TASK GOAL: Your answer must be the exact lines of the listing below that run from the line with "Instruction: Click paste" to the line with "How do I perform: Select", ends included, and no pictures.

RAW DATA:

Segment Open

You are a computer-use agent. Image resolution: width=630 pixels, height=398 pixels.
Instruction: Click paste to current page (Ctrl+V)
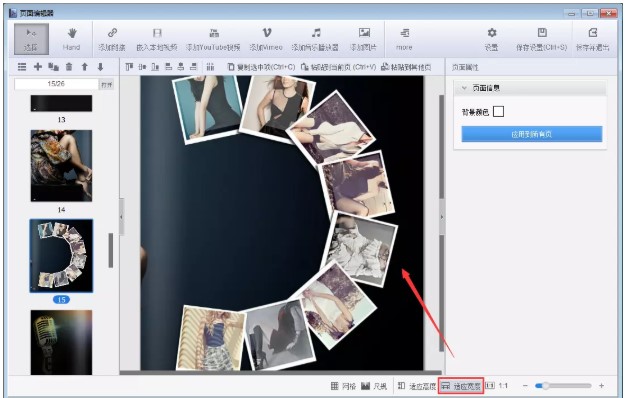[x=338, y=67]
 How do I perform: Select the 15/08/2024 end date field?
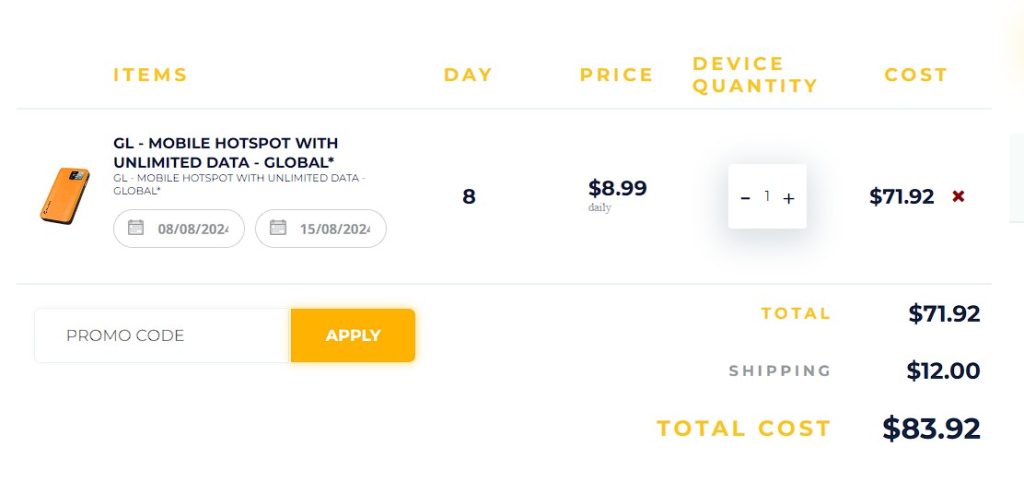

Segment Closed
Segment Open

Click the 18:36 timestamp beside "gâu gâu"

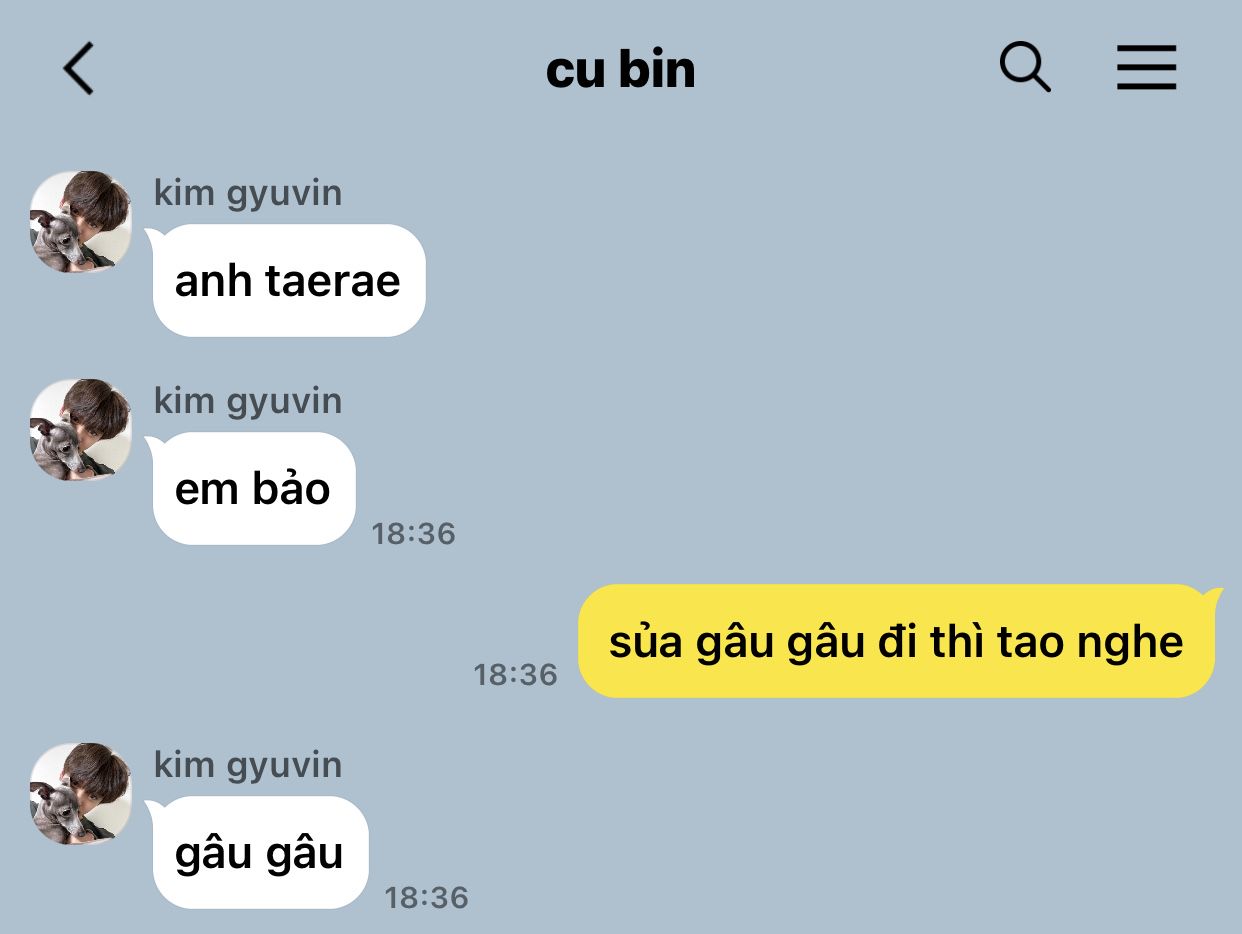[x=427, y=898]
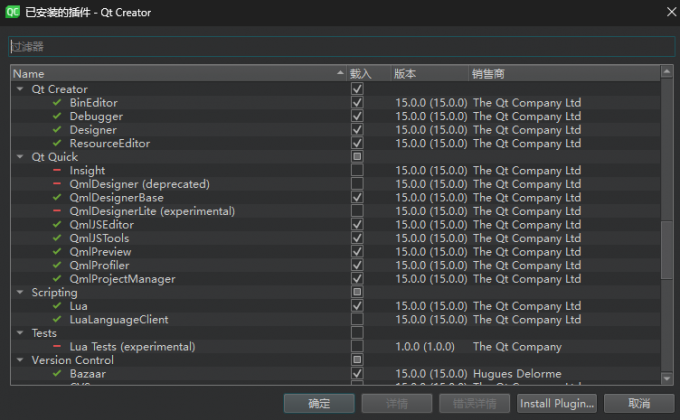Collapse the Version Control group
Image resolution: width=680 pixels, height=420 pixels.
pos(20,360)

Segment Closed

FINISHED EXERCISE:
Instruction: Click paste to current page (Ctrl+V)
[x=338, y=67]
 How do I perform: Select the 15/08/2024 end date field?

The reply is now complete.